Spotlight Series: Dr. Sarah Fawcett

“Spotlight Series” is a group of posts designed to introduce you to the other members of the science team on the research expedition.  Each scientist and his/her research will be featured – I provided the prompts and the scientists added their own information (my comments will be in brackets: [ ]).  Feel free to ask questions about what they are studying and how they became interested in science!

Dr. Sarah Fawcett

Dr. Fawcett

Dr. Fawcett, born and raised in South Africa, is currently completing her post-doctoral research at Princeton University.

What is your field of study? I consider myself a marine biogeochemist.  Interested in using various chemical tracer to understand biological processes – basically, how are the microscopic plants (phytoplankton) that live in the global surface ocean affected by ocean chemistry, and how do they in turn change ocean chemistry. I work on the nitrogen cycle because nitrogen is essential for life and also determines how much photosynthesis happens in the ocean (plants need N to grow).  Photosynthesis is what takes CO2 out of the atmosphere and puts it into the ocean, which ties nitrogen directly to carbon and climate.  This is true of all climate – the past, present, and future.  We can use the nitrogen tracer to tell us about climate throughout history.

What information do you hope to find on the expedition? I’m collecting phytoplankton by filtering huge volumes of seawater and concentrating the phytoplankton that live in it onto a filter .

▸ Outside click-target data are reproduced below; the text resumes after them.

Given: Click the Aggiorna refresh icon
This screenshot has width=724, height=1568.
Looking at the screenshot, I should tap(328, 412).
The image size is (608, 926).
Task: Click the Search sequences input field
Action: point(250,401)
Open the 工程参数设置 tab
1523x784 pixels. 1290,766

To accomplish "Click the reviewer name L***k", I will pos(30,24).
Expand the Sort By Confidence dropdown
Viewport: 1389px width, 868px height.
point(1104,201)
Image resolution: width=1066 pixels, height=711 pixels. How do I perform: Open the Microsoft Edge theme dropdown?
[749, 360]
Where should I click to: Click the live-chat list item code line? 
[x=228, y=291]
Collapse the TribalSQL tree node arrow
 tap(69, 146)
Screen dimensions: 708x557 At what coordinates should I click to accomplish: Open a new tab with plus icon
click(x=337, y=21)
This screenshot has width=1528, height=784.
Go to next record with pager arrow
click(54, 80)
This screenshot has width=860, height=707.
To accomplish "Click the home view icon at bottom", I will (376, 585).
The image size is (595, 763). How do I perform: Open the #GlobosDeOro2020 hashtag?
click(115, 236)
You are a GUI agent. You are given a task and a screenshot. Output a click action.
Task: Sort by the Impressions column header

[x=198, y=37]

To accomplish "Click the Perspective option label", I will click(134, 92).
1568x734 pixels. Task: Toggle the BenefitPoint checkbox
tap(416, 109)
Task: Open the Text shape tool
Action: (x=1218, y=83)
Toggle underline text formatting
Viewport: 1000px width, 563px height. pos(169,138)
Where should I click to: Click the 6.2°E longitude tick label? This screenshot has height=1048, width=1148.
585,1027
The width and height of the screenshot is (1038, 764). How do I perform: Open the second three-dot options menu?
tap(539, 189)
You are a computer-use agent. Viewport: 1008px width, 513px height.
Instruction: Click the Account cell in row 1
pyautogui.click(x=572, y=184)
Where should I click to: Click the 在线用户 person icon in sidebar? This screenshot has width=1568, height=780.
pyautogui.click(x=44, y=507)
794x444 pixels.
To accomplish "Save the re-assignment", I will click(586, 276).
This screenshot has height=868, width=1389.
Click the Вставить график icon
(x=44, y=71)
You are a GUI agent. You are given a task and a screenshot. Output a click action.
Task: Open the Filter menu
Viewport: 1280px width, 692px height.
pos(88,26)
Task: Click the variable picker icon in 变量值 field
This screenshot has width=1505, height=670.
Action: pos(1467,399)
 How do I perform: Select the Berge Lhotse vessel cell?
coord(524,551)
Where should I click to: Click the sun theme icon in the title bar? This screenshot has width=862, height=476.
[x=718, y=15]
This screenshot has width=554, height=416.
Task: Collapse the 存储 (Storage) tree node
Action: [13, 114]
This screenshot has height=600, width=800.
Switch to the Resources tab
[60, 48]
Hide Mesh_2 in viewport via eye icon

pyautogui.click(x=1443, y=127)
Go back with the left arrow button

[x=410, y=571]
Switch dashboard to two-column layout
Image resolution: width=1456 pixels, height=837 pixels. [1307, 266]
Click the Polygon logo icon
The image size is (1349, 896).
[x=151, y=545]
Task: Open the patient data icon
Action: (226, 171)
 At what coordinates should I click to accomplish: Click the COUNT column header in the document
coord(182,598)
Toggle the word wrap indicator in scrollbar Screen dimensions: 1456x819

Back in the lab, I measure the Nitrogen isotope ratio (i.e. N-15:N-14) of different phytoplankton groups, which tells me about the form of nitrogen (nitrate or ammonium) that they have been consuming. If they rely mainly on nitrate, which is mixed up into sunlit surface waters from the deep ocean, they act as a net remover of atmospheric carbon dioxide, and are therefore important for the C-cycle and climate. Ammonium, on the other hand, is recycled over and over in surface waters so that its consumption by phytoplankton has no net effect on carbon dioxide.

[go back and look at the picture of Dr. Fawcett – next to her you can see the setup of her lab.  The large jugs of water on the left are the samples collected from the ocean.  Each jug is connected to a clear, round yo-yo looking device .  These contain the filters that collect the phytoplankton.  Once all the water is filtered through, she removes and freezes the filters so she can study them further]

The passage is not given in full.